### FRAGMENTO PROPORCIONADO:
# # # # # # #

Luego la necesidad de resistir a la presión externa y crear una fuerza capaz de hacer frente a los enemigos de la URSS , condujo a dar una prioridad absoluta a la industrialización, en un país en el que ésta aún no se había desarrollado. La socialización de los medios de producción no fue concebida bajo la forma de una red de cooperativas de autogestión, sino que simplemente se procedió a una simple estatización.
Por otra parte, todas las expresiones humanas de la vida social fueron aplastadas o desfiguradas. La fe fue considerada como una « ideología » de resignación y el ateísmo como religión de estado, en circunstancias que Marx en la Introducción a la crítica a la filosofía del derecho de Hegel, cuando atacaba calificando de « opio del pueblo » el espíritu de la Santa Alianza dirigida contra los pueblos, veía en la religión, en la misma página y en el mismo movimiento del pensamiento, « una expresión del desamparo humano y también una protesta contra este desamparo ».
La exportación de esta teología sin Dios, que consideraba al sistema soviético como el modelo único e inmutable del socialismo, condujo a los partidos comunistas de Europa y del Tercer Mundo a un rotundo fracaso.
Lo peor que había en el desarrollo de este « socialismo », fue hacer suyos los postulados de base del capitalismo, la creencia occidental en un modelo único de desarrollo, asimilado al crecimiento cuantitativo asegurado por la ciencia y la técnica occidentales.
Tres perversiones fundamentales se desarrollaron rápidamente en la URSS.

# # # # # # #

### MATERIAL DE CONSULTA:
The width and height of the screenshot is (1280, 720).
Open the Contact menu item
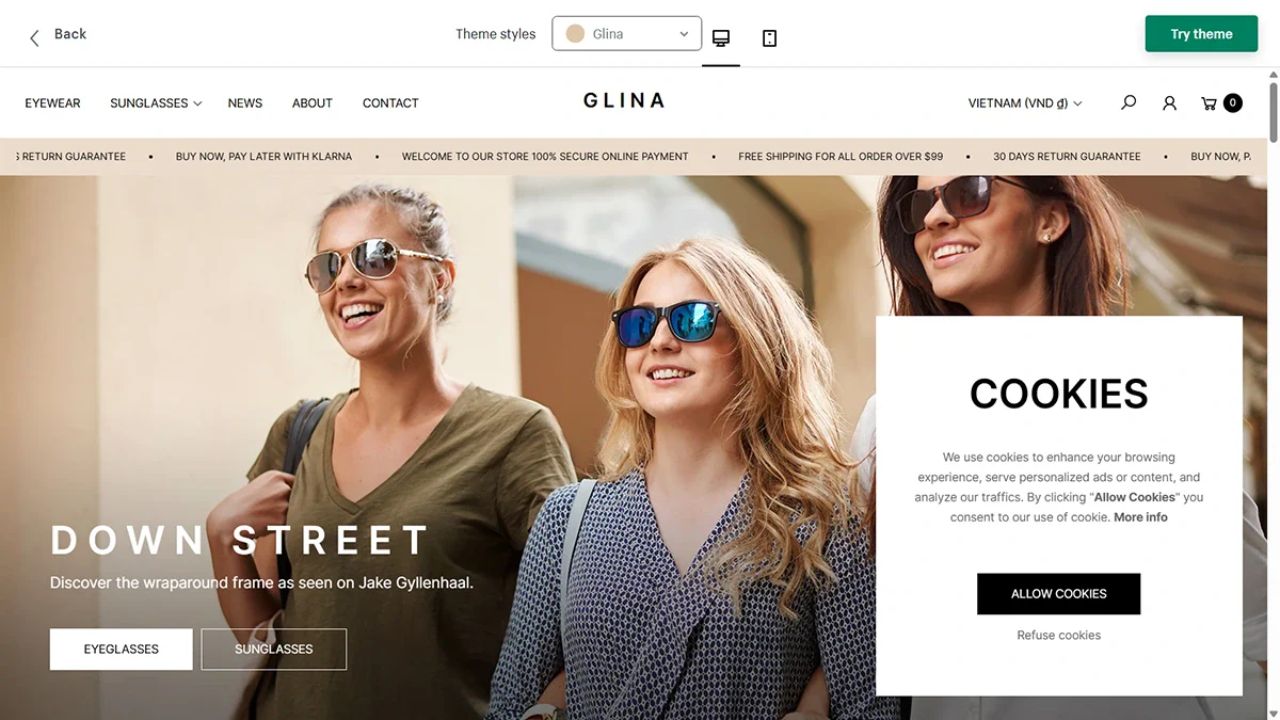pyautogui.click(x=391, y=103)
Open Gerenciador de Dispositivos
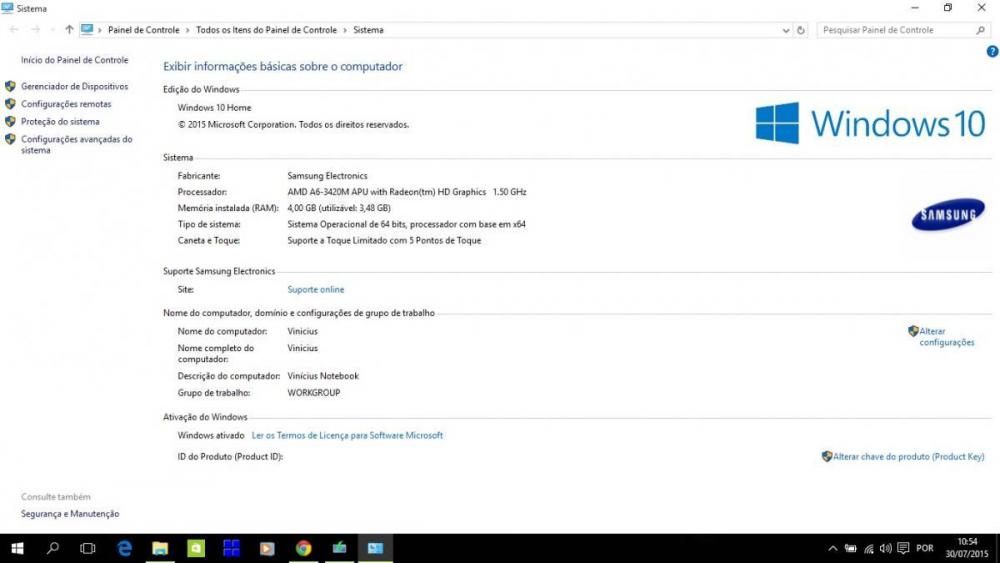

# # # # # # #

### PROBLEMA PLANTEADO 1:
Responde estas preguntas sobre el fragmento acerca del socialismo soviético:
(a) ¿A qué se dio prioridad absoluta para crear una fuerza capaz de hacer frente a los enemigos de la URSS?
(b) ¿Qué fue considerado como religión de estado?
(c) ¿A qué condujo la exportación de esta « teología sin Dios » a los partidos comunistas de Europa y del Tercer Mundo?
### PROBLEMA PLANTEADO 2:
Escribe la continuación del fragmento sobre el socialismo soviético, empezando justo después de su última oración.
El listado no hace falta para resolver estas tareas.

### RESPUESTA ESCRITA 1:
(a) A la industrialización.
(b) El ateísmo.
(c) A un rotundo fracaso.

### RESPUESTA ESCRITA 2:
Marx había enunciado las leyes de crecimiento óptimo del capitalismo inglés, estableciendo una relación algebraica entre las inversiones destinadas a la producción de los instrumentos de producción y aquellas destinados a la producción de bienes de consumo.
Sus discípulos dogmáticos hicieron de esta ley descriptiva del desarrollo del capitalismo inglés del siglo XIX, una ley normativa del socialismo ruso del siglo XX. Error fatal que impidió desde entonces pensar el socialismo en función de sus fines, estableciendo como dogma, la prioridad absoluta acordada a la industria pesada.
La segunda perversión consistió en confundir socialización y estatización.
El propio Marx se burlaba de aquellos que definían el socialismo de acuerdo a las nacionalizaciones.
En la URSS , la concepción del papel del Estado estaba en contradicción abierta con aquella de Marx.
Éste consideraba a la Comuna de París como ejemplo de la « forma finalmente encontrada » de un Estado socialista, lo contrario del Estado soviético.
La Comuna fue en efecto un tipo de organización embrionario, autogestionado, federativo y no centralizado, sin partido único, donde los proudhonianos disponían de la mayoría absoluta frente a los blanquistas. Había un sólo marxista.
La tercera perversión mayor fue confundir la planificación -que debe tener un papel de orientación- con un método de gestión « por arriba », determinado los precios, las normas de producción y la distribución comercial mediante una burocracia estatal centralizada.
Uno de los más grandes errores de los partidos comunistas es el haber tomado como modelo de organización, bajo el nombre de « centralismo democrático », la obra de Lenin ¿Qué hacer? , donde éste preconizaba una organización de partido de tipo militar. Sus discípulos olvidaron que la había concebido para la lucha clandestina contra la feroz represión zarista. Mantener ese « comunismo de guerra » en tiempos de paz no podía conducir nada más que al fracaso.
Lo que murió con la URSS no fue el marxismo sino su trágica caricatura.
Por el contrario, jamás la prospectiva formulada por Marx se ha verificado con más evidencia que hoy en día.
Dos grandes teóricos del capitalismo pronosticaron el futuro del sistema: Adam Smith y Carlos Marx.
La tesis principal del primero es que si cada uno está guiado por un interés o beneficio personal, el interés general se verá de este modo realizado. La mano « invisible » del mercado aseguraría la armonía.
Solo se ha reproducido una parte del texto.